» WHAT NEEDS TO BE DONE
Reproduce exactly the run of lines that begins with the one containing "Given: Open the Otôho d'Oyo team entry" and ends with the last line of the records, omitting pictures.
■ ■ ■ ■ ■ ■ ■
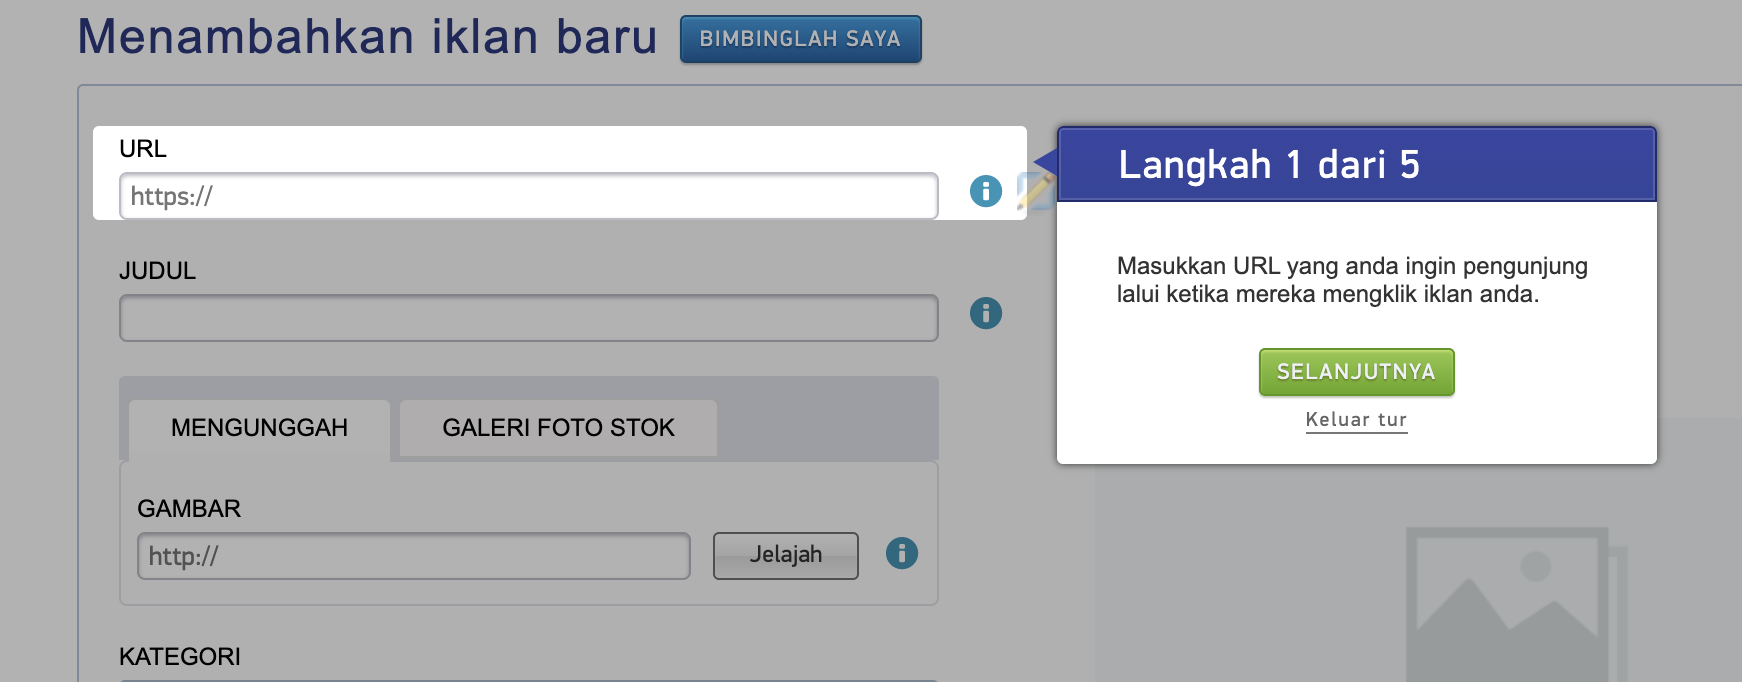1742x682 pixels.
Task: Open the info icon beside the JUDUL field
Action: (985, 313)
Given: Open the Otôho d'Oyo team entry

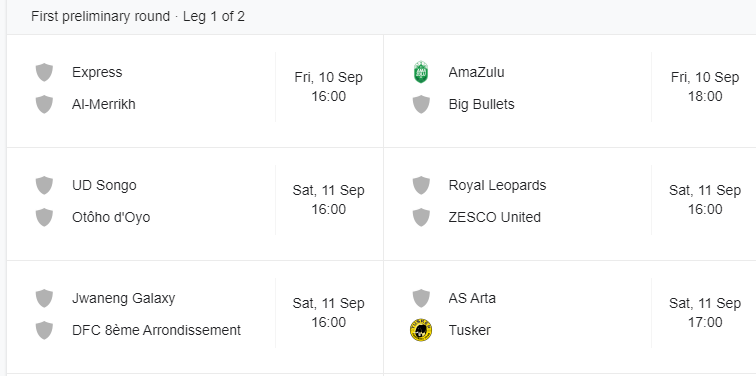Looking at the screenshot, I should click(x=111, y=217).
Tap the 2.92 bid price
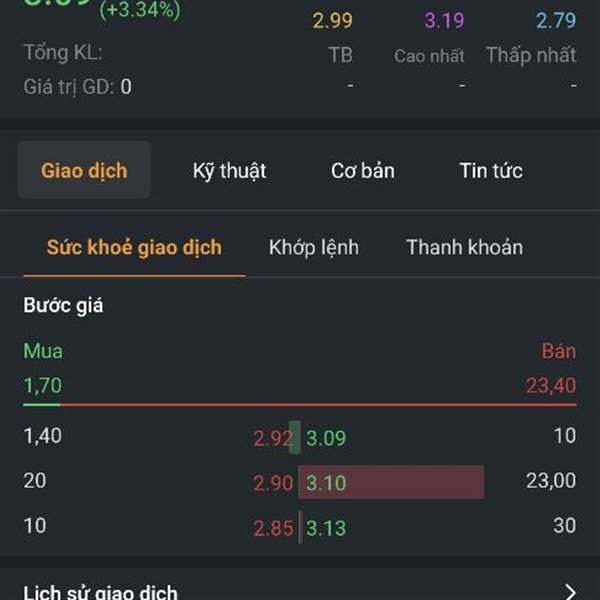The height and width of the screenshot is (600, 600). (273, 438)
■ ■ ■ ■ ■ ■ ■
» SOLUTION FOR THIS EXERCISE
Given: Open the Otôho d'Oyo team entry

Looking at the screenshot, I should click(x=111, y=217).
Tap the 2.92 bid price
The height and width of the screenshot is (600, 600). (273, 438)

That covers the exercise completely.